## Task objective
Rewrite the records, starting at the line containing "What do you see at coordinates (79, 315)" and ending at the end of the records, with "screenshot" changed to "image" and everything else unchanged. Omit the pictures.

## Source data

┌────────

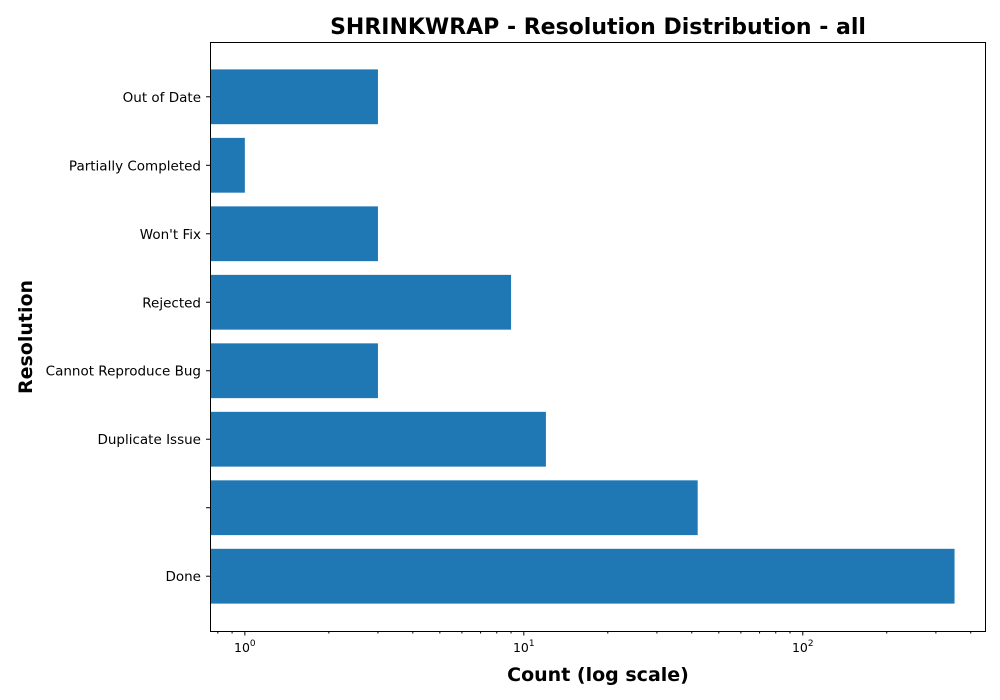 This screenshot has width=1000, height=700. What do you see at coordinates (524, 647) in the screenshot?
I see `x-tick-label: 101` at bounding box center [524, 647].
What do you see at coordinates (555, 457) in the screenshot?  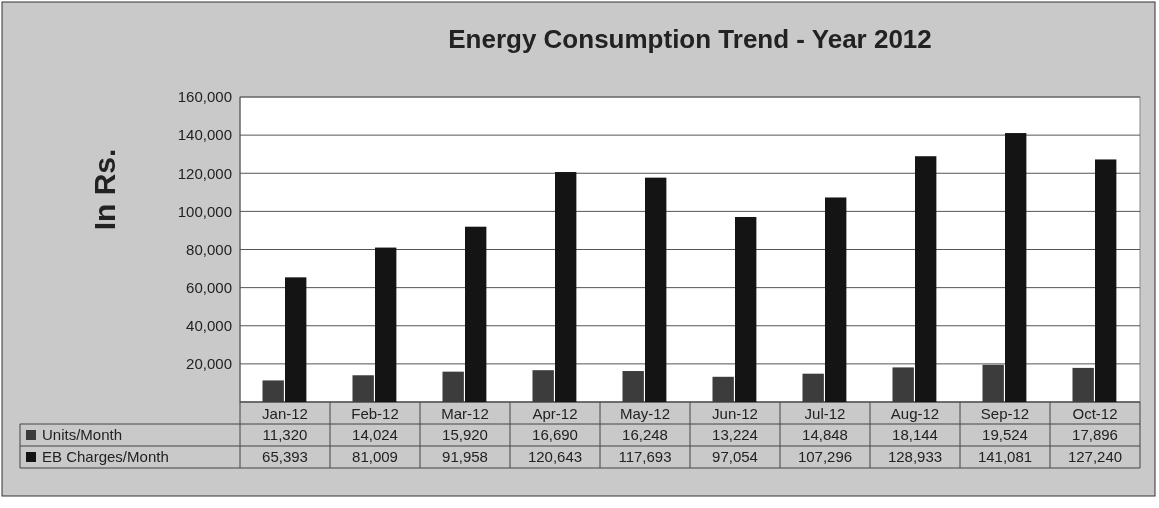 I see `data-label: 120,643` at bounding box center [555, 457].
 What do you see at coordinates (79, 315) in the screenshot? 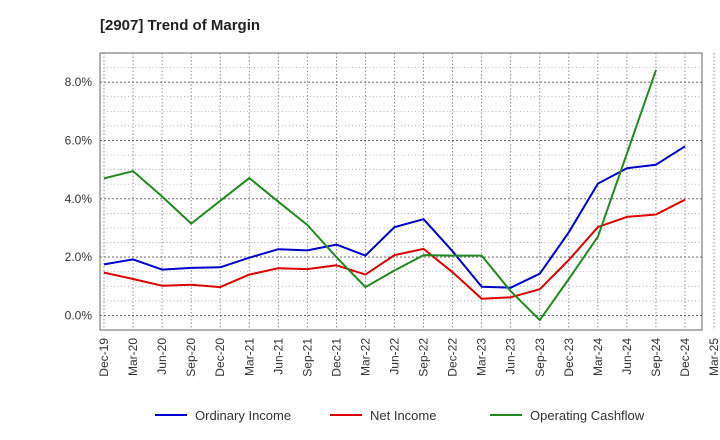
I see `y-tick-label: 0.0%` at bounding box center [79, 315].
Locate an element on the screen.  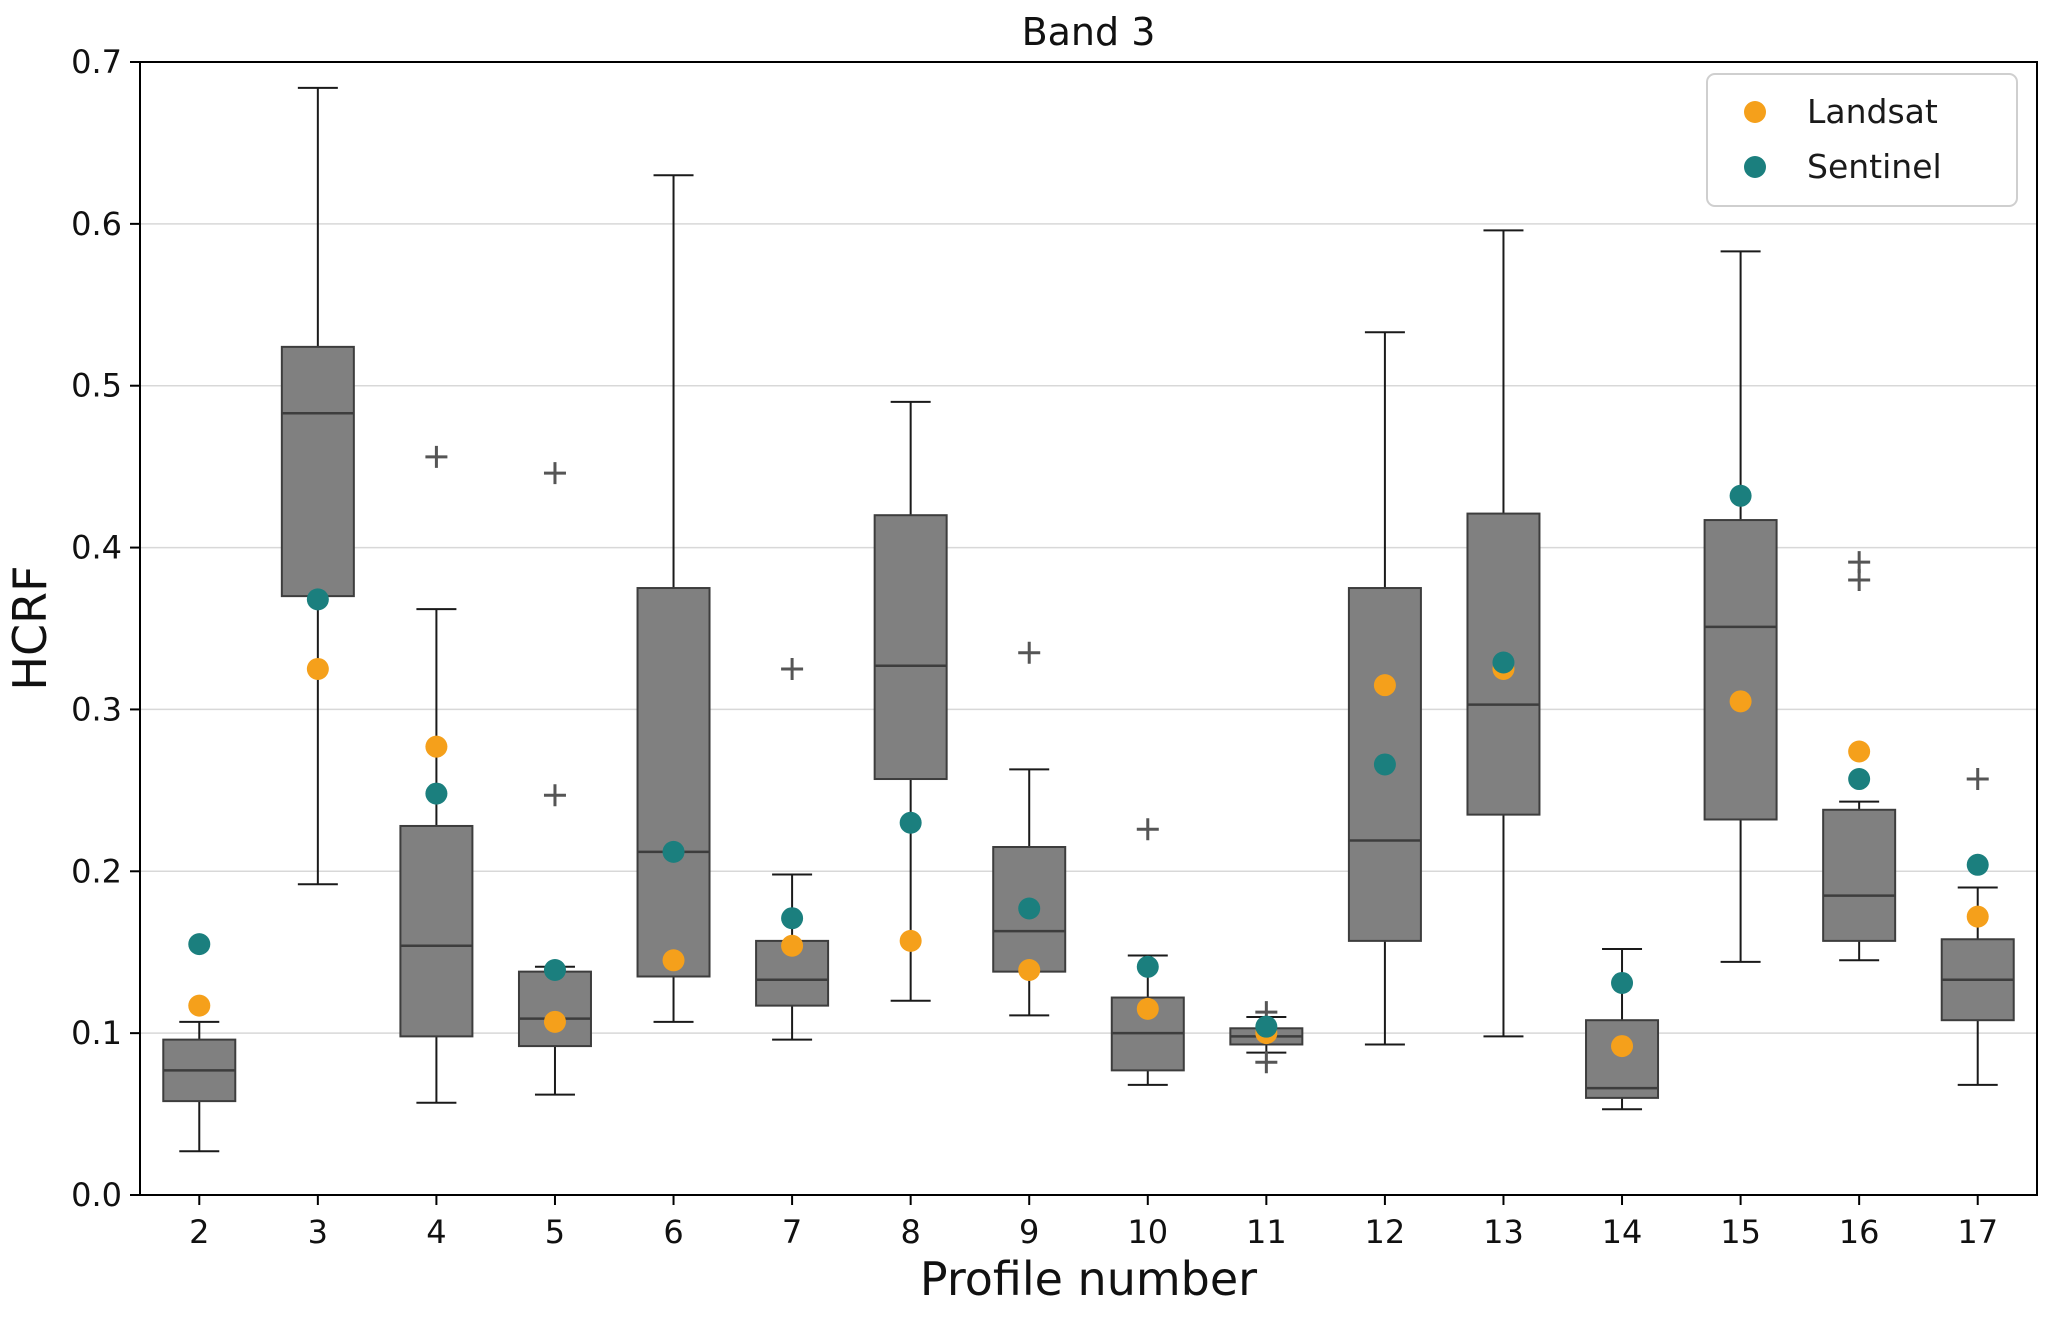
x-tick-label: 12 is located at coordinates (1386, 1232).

└────────

## Solution to this problem
 What do you see at coordinates (79, 315) in the image? 
I see `y-tick-label: 0.0%` at bounding box center [79, 315].
Locate an element on the screen.  
x-tick-label: 12 is located at coordinates (1386, 1232).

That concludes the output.